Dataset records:
"""

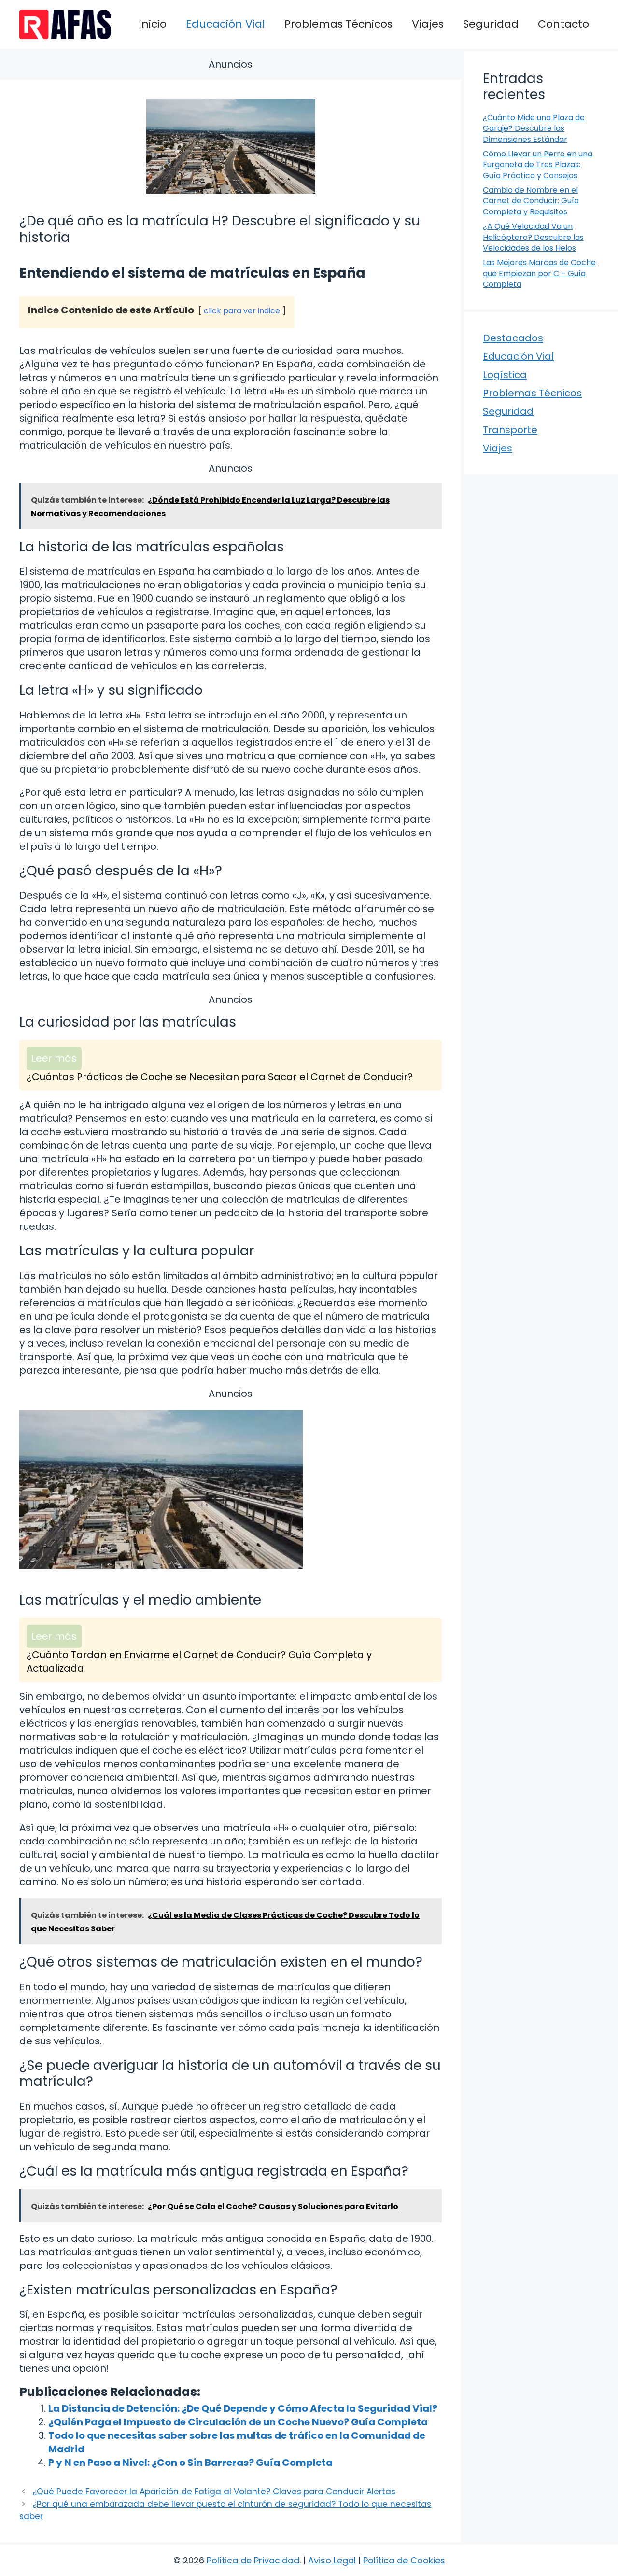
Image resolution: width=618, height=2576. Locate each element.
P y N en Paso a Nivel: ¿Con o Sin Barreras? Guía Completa (190, 2462)
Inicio (153, 23)
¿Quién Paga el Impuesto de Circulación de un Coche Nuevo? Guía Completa (238, 2422)
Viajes (428, 23)
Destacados (513, 338)
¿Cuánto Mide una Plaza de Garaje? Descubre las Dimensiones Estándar (534, 128)
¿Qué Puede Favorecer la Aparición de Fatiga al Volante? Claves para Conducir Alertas (213, 2491)
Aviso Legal (332, 2560)
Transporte (510, 429)
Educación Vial (225, 23)
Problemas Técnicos (338, 23)
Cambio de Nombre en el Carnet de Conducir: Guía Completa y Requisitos (531, 200)
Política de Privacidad (253, 2560)
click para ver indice (242, 310)
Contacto (563, 23)
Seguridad (491, 23)
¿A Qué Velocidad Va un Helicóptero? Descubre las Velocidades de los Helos (533, 237)
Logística (505, 374)
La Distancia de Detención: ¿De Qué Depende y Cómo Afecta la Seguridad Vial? (242, 2408)
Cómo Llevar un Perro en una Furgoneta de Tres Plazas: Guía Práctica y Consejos (537, 164)
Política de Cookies (404, 2560)
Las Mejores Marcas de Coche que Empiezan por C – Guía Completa (539, 273)
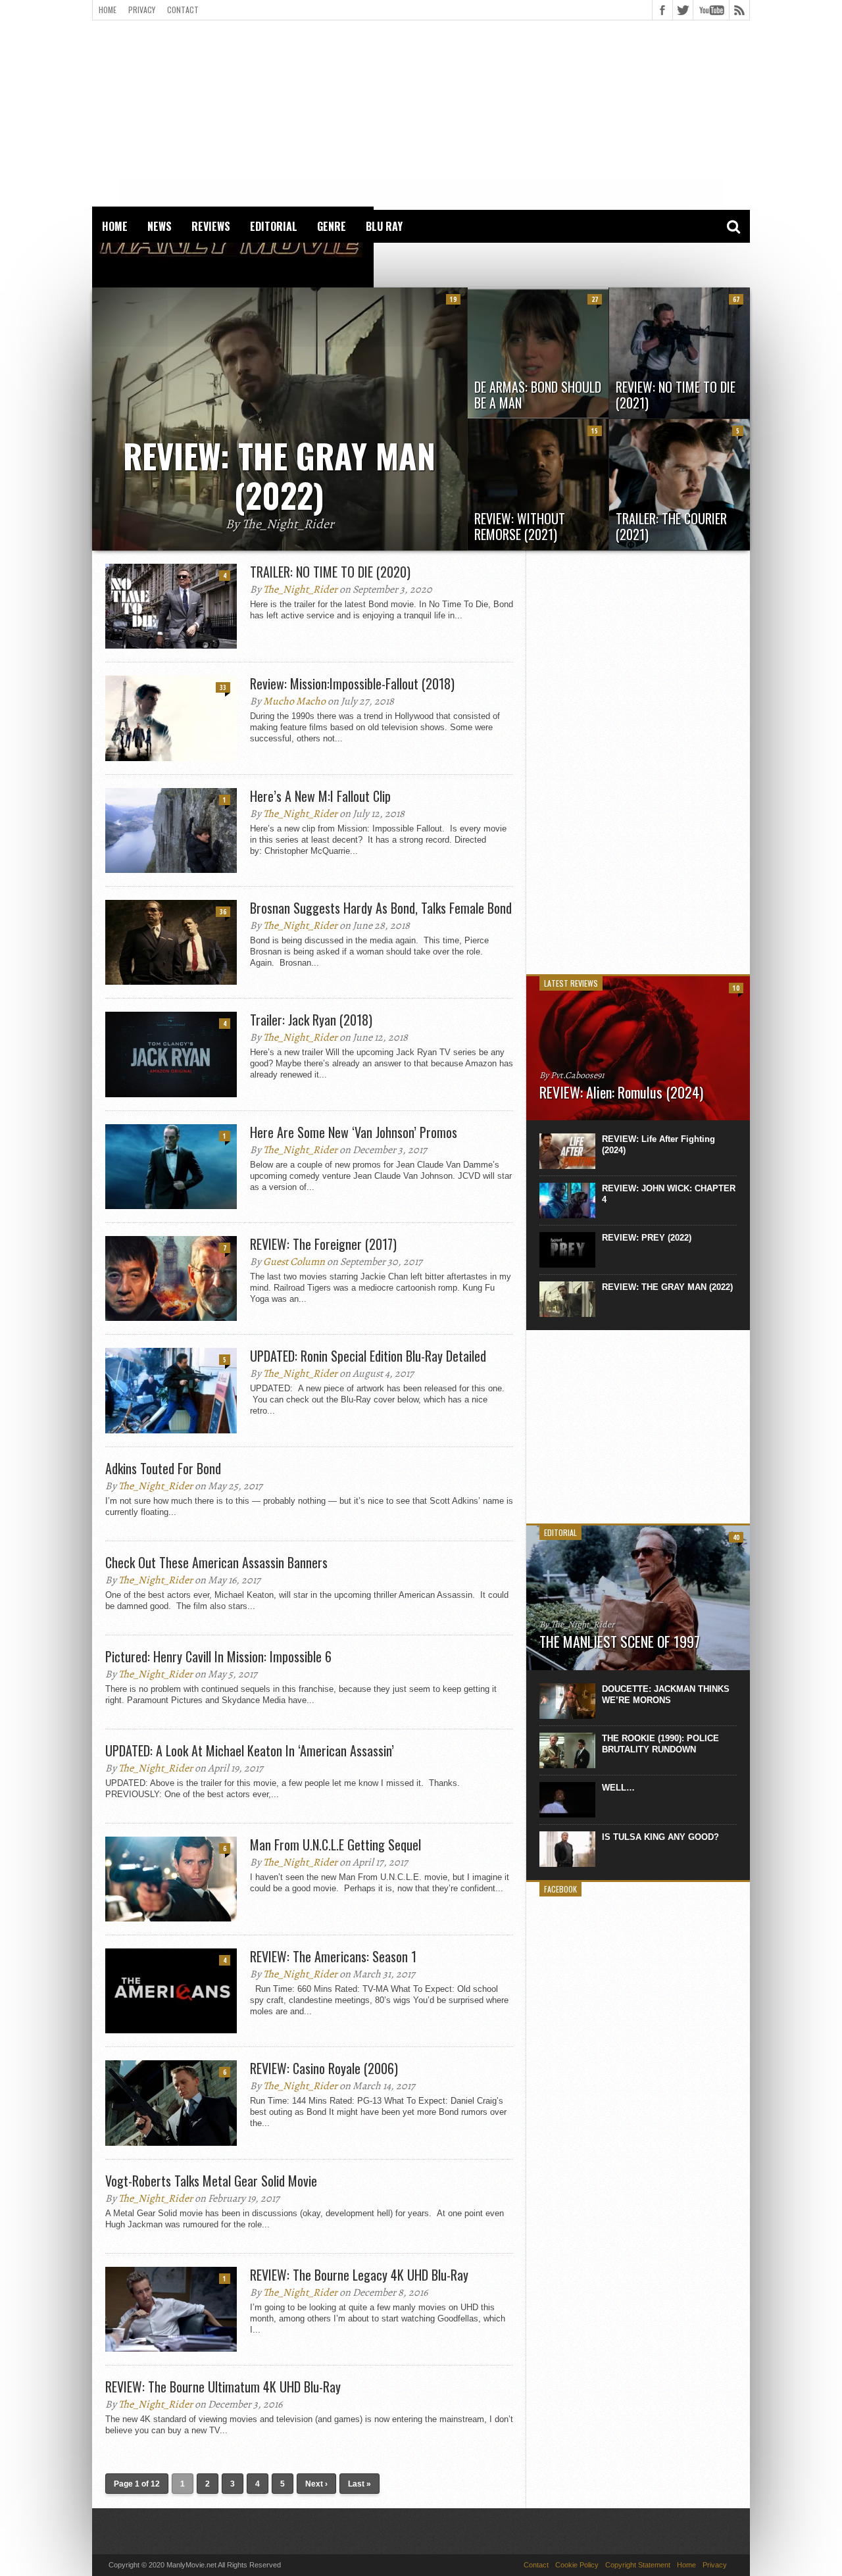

"""

The answer must be an exact copy of every record above, minus the pictures.

Image resolution: width=618, height=2576. Locate each element.
P y N en Paso a Nivel: ¿Con o Sin Barreras? Guía Completa (190, 2462)
Inicio (153, 23)
¿Quién Paga el Impuesto de Circulación de un Coche Nuevo? Guía Completa (238, 2422)
Viajes (428, 23)
Destacados (513, 338)
¿Cuánto Mide una Plaza de Garaje? Descubre las Dimensiones Estándar (534, 128)
¿Qué Puede Favorecer la Aparición de Fatiga al Volante? Claves para Conducir Alertas (213, 2491)
Aviso Legal (332, 2560)
Transporte (510, 429)
Educación Vial (225, 23)
Problemas Técnicos (338, 23)
Cambio de Nombre en el Carnet de Conducir: Guía Completa y Requisitos (531, 200)
Política de Privacidad (253, 2560)
click para ver indice (242, 310)
Contacto (563, 23)
Seguridad (491, 23)
¿A Qué Velocidad Va un Helicóptero? Descubre las Velocidades de los Helos (533, 237)
Logística (505, 374)
La Distancia de Detención: ¿De Qué Depende y Cómo Afecta la Seguridad Vial? (242, 2408)
Cómo Llevar un Perro en una Furgoneta de Tres Plazas: Guía Práctica y Consejos (537, 164)
Política de Cookies (404, 2560)
Las Mejores Marcas de Coche que Empiezan por C – Guía Completa (539, 273)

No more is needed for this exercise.